Some protesters attacked food irradiation. One young (almost all the protesters seemed SO young) lady told me that she had a 9-year old cookie irradiated by AECL, and it still looked the same as the day she got it. Somehow this was awful because, as one person put it, you couldn't tell if food was bad if there was no mold on it (!!?) I told them I wouldn't eat a nine-year old cookie - they go stale after a few months (I have experimentally derived this conclusion from a large sample). Another person thought that irradiating strawberries was bad because they would get stockpiled in warehouses for later consumption (!!?) There were also concerns that the effects of irradiation had not been monitored over two or three generations of human consumers to observe the effects.

I had a chart comparing the waste generation between nuclear and conventional thermal electrical production for 1994, using the numbers from the federally-appointed Environmental Assessment Panel (EAP) on the Nuclear Fuel Waste Management and Disposal Concept. In 1994 the electricity production from each source was very close to one-fifth of Canada's total electrical production. The waste production, by mass, was much less from nuclear than from coal and oil. One man told me that I could only compare the 2200 tonnes of used nuclear fuel and the 3780 tonnes of heavy metals in the coal ash. To him, the 4,200,000 tonnes of ash, 95,000,000 tonnes of CO2, 542,000 tonnes of SO2 and 168,000 tonnes of NOx (all dispersed into the environment or put in landfills) from coal and oil-fired generation were irrelevant! As an aside, the EAP comparison includes the tailings and waste rock from the uranium mines, but not from the coal mines (nor the sour gas emissions/flaring from the oil wells).

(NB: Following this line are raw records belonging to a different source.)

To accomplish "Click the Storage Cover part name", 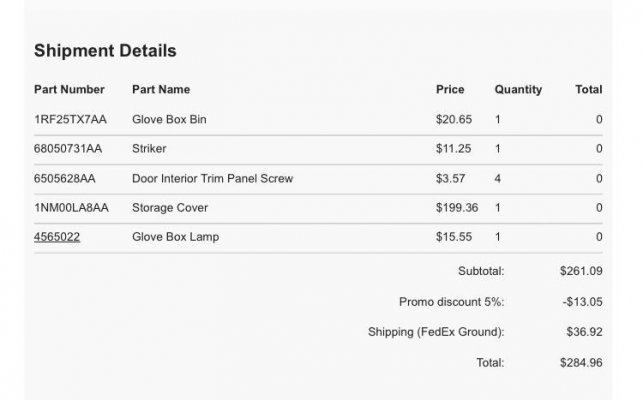I will pos(170,208).
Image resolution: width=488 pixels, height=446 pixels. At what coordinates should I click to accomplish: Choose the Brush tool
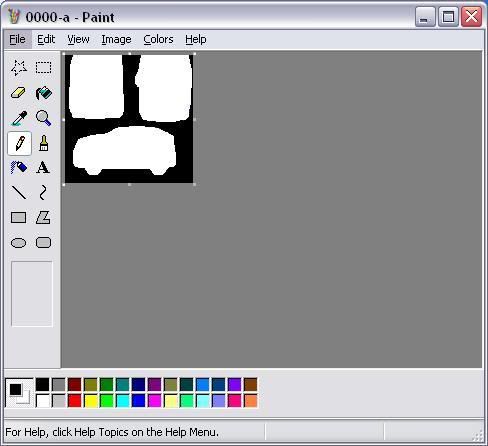(x=43, y=143)
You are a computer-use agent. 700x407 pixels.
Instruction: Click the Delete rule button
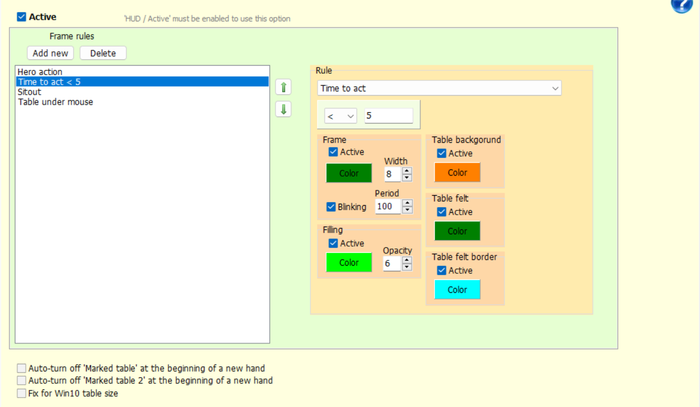click(103, 53)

Another woman looked at the map of Canada's reactors and said "Not only does southern Ontario have all that smog, they have to live with all those reactors too!" Hmmm - there would be a lot more smog without the reactors. The only really rude person was a smug teenage boy who picked up a food irradiation pamphlet and intentionally dropped it. I asked him if he would please pick it up, but he pretended not to understand and ground it up with his heel. I guess he likes to litter (I picked up the pamphlet later).

I had many others drop by the booth, asking lots of questions and taking brochures. The kids loved playing with the Geiger counter, and took lots of the "I'm naturally radioactive - so are you" stickers. They made the day so worthwhile.

On Sunday evening I watched the local news and, sure enough, there was lots of footage of the protesters (disproportionate to their number). Their leader was recorded decrying the rental of tables to corporations like "Pine Falls Paper and AECL". What?! I represented CNS on my own time (I spent all Friday in preparation), and CNS paid for the table rental and my mileage. Yes, I work for AECL (Atomic Energy of Canada Limited) and borrowed some of their display items, but so what? My AECL brochures were amongst others from CNS, Nordion, the Atomic Energy Control Board, Canadian Nuclear Association, and the American Nuclear Society. While I am glad to be employed by AECL, my views on nuclear matters would not change whether I was employed by the nuclear business or not.

All in all, a good day. I believe I made nuclear science and technology a little less remote and a little less frightening for many passersby. Maybe I even showed some anti-nuclear protesters that I too am human, I too am very concerned over our planet's future. So consider what you might do for next Earth Day, or sooner- it was challenging at times, but worth the effort!